Israel

Israelische Ultranationalisten lösen Bündnis mit Netanjahus Likud

Lieberman will seine Partei in der Regierungskoalition belassen

Lieberman will seine Partei in der Regierungskoalition belassen

Die ultranationalistische Partei von Israels Aussenminister Avigdor Lieberman hat ihr taktisches Bündnis mit dem Likud-Block von Ministerpräsident Benjamin Netanjahu aufgekündigt.

Lieberman will seine Partei Israel Beitenu (Unser Haus Israel) aber in der Regierungskoalition belassen.

Bei der Parlamentswahl im Januar 2013 waren beide Parteien mit einer gemeinsamen Liste angetreten. "Es ist kein Geheimnis mehr, dass es fundamentale Auffassungsunterschiede gibt, die uns eine Zusammenarbeit nicht länger erlauben", sagte Lieberman am Montag an einer Medienkonferenz.

Mit Netanjahu ist er vor allem uneins über das Vorgehen gegen Extremisten im palästinensischen Gazastreifen, von dem aus zuletzt wieder verstärkt israelische Ziele mit Raketen beschossen wurden. Lieberman verlangt einen massiven Militäreinsatz, seine Parteifreunde kritisieren Netanjahus Haltung als zu zögerlich.

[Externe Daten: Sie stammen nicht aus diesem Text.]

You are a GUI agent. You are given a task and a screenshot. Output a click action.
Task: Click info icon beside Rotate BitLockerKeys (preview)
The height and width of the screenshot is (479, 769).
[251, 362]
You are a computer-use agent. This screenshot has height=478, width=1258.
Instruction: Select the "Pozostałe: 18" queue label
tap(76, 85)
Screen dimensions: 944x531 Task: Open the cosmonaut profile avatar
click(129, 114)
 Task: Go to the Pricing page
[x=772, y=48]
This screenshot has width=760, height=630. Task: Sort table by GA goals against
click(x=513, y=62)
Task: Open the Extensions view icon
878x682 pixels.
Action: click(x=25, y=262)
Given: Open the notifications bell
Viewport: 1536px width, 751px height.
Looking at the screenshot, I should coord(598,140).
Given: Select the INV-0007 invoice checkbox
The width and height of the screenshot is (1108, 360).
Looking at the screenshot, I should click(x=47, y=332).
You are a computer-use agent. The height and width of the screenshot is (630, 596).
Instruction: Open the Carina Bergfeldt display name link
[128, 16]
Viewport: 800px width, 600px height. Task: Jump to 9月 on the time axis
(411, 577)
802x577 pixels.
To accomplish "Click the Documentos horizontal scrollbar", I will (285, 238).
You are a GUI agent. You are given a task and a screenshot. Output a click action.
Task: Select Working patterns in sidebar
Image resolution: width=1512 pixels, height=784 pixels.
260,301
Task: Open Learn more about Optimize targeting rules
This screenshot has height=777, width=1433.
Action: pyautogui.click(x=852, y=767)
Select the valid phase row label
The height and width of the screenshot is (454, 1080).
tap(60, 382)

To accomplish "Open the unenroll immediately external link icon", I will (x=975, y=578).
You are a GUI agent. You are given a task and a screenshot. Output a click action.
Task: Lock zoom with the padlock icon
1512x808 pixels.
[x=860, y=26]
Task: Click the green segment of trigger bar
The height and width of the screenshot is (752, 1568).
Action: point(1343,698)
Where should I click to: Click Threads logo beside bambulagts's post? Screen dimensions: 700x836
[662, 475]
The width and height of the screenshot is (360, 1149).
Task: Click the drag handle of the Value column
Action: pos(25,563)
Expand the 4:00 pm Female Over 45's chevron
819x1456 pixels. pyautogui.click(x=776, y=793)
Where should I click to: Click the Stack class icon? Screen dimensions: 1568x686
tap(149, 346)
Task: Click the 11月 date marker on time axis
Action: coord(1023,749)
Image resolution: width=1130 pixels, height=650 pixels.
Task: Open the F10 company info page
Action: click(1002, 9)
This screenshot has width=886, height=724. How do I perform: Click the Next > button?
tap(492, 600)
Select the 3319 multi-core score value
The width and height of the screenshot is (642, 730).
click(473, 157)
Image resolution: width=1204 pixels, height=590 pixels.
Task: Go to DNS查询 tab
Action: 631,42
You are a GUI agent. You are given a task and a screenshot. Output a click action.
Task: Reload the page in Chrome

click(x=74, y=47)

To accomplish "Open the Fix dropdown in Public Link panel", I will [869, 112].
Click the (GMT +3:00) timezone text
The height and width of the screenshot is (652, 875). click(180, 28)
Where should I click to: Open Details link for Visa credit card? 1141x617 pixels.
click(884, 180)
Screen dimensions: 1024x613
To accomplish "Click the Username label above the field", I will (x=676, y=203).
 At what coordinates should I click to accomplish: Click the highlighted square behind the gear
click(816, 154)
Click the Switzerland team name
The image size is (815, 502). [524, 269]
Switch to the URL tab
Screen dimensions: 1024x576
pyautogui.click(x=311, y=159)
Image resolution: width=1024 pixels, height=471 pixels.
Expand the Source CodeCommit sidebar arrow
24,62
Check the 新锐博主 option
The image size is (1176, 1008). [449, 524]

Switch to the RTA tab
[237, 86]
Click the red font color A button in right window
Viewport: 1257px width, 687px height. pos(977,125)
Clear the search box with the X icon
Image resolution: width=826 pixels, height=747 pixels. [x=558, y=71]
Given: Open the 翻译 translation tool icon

Liebermann fordert eine breite Militäroffensive in dem Palästinensergebiet am Mittelmeer. "Die Realität, in der wir leben, mit Hunderten von Raketen, die eine Terrororganisation zur Verfügung hat und die jederzeit entscheiden kann, wann sie sie einsetzen will, ist unerträglich", sagte Lieberman. "Ich verstehe nicht, worauf wir warten."

"Pakt hat nicht funktioniert"

Lieberman und Netanjahu hatten das Bündnis vor den Wahlen im Januar 2013 geschlossen. "Der Pakt hat bei den Wahlen und nach den Wahlen nicht funktioniert", sagte Lieberman.

Die gemeinsame Liste aus dem Likud-Block und Unser Haus Israel war bei der Parlamentswahl auf 31 der 120 Sitze in der Knesset in Jerusalem gekommen. Bei der Regierungsbildung bekam Lieberman schliesslich die Leitung des Aussenministeriums angetragen, das er schon von 2009 bis 2012 geführt hatte.

Nach dem Bruch bleiben dem Likud nur noch 20 Sitze im Parlament, Israel Beitenu verbleibt mit 11 Mandaten. Der Likud hat damit nur noch einen Sitz Vorsprung gegenüber der Zukunftspartei von Finanzminister Jair Lapid.